Revenue rose 21% as reported, with 18% growth in the retail business on top of 7% comp store growth (or 6% growth in constant currency). While those results were good for a slight beat, I would take note of the 4% decline in sales per square foot – maybe it's just a byproduct of the Luon pants issue (and LULU's sales per square foot are still excellent on a peer/industry comparison), but it's worth watching. At the same time, the 42% growth in direct-to-consumer sales was a very encouraging number.
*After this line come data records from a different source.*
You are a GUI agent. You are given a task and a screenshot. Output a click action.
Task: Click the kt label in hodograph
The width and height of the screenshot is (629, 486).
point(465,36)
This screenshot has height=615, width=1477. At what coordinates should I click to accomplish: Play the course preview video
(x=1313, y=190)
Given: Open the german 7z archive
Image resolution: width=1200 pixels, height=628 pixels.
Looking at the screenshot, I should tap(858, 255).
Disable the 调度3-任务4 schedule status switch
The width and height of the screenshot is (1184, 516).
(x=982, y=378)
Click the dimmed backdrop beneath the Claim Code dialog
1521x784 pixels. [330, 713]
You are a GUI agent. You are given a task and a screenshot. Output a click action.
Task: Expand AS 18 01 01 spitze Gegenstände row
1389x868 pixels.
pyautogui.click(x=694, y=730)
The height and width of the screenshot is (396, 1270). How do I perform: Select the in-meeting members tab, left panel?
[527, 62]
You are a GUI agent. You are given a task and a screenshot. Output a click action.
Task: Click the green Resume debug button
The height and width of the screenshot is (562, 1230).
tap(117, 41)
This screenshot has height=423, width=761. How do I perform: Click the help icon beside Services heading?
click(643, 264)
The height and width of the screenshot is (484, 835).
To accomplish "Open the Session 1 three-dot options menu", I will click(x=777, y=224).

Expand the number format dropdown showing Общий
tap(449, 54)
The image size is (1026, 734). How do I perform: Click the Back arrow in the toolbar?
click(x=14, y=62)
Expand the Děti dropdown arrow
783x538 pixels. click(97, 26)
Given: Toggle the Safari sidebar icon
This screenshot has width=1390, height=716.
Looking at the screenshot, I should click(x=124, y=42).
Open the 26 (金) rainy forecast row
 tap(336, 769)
Margins are suffering some from the pants recall, but not really any worse than expected. Gross margin was down more than five points as reported, but net merchandise margins (excluding the costs tied to the pants) were down just 90bp. Operating income was down 10% and the operating margin fell six and a half points, but lululemon nevertheless reported a two-cent operating beat (half from revenue and half from gross margin).

Ambitious Targets For The Next CEO
I honestly don't know what to make of the resignation of Christine Day. I certainly hope this was not a walk-the-plank situation tied to the Luon pants issue, as that would strike as an extreme overreaction. I also don't know if it's fair to interpret this move as a sign that Ms. Day believes the company has gone about as far as it can and wants to leave while there's still some luster to the company.

What I hope, but certainly do not know as fact, is that Ms. Day is simply looking for a new challenge. It's not uncommon for executives to prefer to run companies at particular stages of their life cycle – starting a new business presents a different set of challenges from managing the initial growth phase, and managing that growth into the next phase is yet another different set of challenges and opportunities. I don't think there would be much debate that lululemon is in a transition period between that initial “hyper-growth” and a new phase that includes expanding the product assortment and geographical footprint. At a minimum, I would expect lululemon to have a wide choice of eager CEO candidates to take over the job.

Still, this won't be an easy job to walk into for the next CEO. Management has laid out gross margin and operating margin targets (55% and 25%, respectively) that will be challenging in the near-term. What's more, customer surveys would seem to suggest that companies like Under Armour (NYSE:UA) and Nike (NYSE:NKE) have significantly stepped up their game, even if a survey published by Cowen tagged Gap's (NYSE:GPS) Athleta brand with kiss-of-death labels like “frumpy”, “unsexy”, and “middle class”.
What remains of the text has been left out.